* _TASKS FOR THIS EXERCISE_:
• a. Using the forum thread on SAXParser entity conversion, what are the answers to these questions?
(i) On what date did ipodee join?
(ii) Which two events does the reply say will surround the parsed characters?
(iii) Which class does XmlHandler extend in the code?
• b. Can you resume the forum thread on SAXParser entity conversion, continuing its code from the last line shown?

-- Start TEXT EXTRACT --

Skip to main content

Entity reference Conversion to Special Character

2 replies [Last post]
ipodee
Offline
Joined: 2008-10-23
Points: 0

Does anyone know how to diable the auto conversion of entity reference by SAXParser?

For example, when I feed source xml file with entity reference like "& lt;" to SAXParser.parse(...), it's converted to < character in the target xml.

I don't want this happen, how can I do it?

Thanks,

Kevin

Message was edited by: ipodee

Reply viewing options

Select your preferred way to display the comments and click "Save settings" to activate your changes.
prunge
Offline
Joined: 2004-05-06
Points: 0

Hi Kevin,

If you are using Xerces you can turn on the

http://apache.org/xml/features/scanner/notify-builtin-refs

(see http://xerces.apache.org/xerces2-j/features.html#scanner.notify-builtin-...)

feature to be notified of these entities. You will still be notified of the parsed characters in the characters() method but because they will be surrounded with startEntity() and endEntity() events you can write some additional logic for this.

[code]
SAXParserFactory spf = SAXParserFactory.newInstance();
spf.setNamespaceAware(true);
spf.setFeature("http://apache.org/xml/features/scanner/notify-builtin-refs", true);

SAXParser parser = spf.newSAXParser();
XmlHandler handler = new XmlHandler();

//Need this otherwise XmlHandler is treated as a standard DefaultHandler
parser.setProperty ("http://xml.org/sax/properties/lexical-handler", handler);

String xml = "This is a &lt;test&gt;";
StringReader reader = new StringReader(xml);

parser.parse(new InputSource(reader), handler);
[/code]

[code]
private static class XmlHandler extends DefaultHandler2
{
@Override
public void characters(char[] ch, int start, int length)

-- End TEXT EXTRACT --
-- Start GIVEN DATA --

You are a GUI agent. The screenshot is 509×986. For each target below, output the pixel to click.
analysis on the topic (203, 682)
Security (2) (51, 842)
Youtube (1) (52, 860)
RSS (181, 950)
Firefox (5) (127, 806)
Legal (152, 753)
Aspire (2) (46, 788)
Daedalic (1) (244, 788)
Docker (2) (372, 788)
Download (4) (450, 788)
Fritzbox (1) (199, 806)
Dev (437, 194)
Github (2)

-- End GIVEN DATA --

* _RESULTS FOR EACH TASK_:
• a.
(i) 2008-10-23
(ii) startEntity() and endEntity()
(iii) DefaultHandler2

• b.
throws SAXException
{
System.out.println("Characters: " + new String(ch, start, length));
}

@Override
public void endEntity(String name) throws SAXException
{
System.out.println("end entity: " + name);
}

@Override
public void startEntity(String name) throws SAXException
{
System.out.println("start entity: " + name);
}
}
[/code]

And the output is:

Characters: This is a
start entity: lt
Characters: <
end entity: lt
Characters: test
start entity: gt
Characters: >
end entity: gt

Hope this helps,

Peter

(fixed message to have properly escaped entities)

Message was edited by: prunge

joehw
Offline
Joined: 2004-12-15
Points: 0

While it's impossible to turn that off since entities like < are sort of built-in in XML, you may eascape them in a CDATA section.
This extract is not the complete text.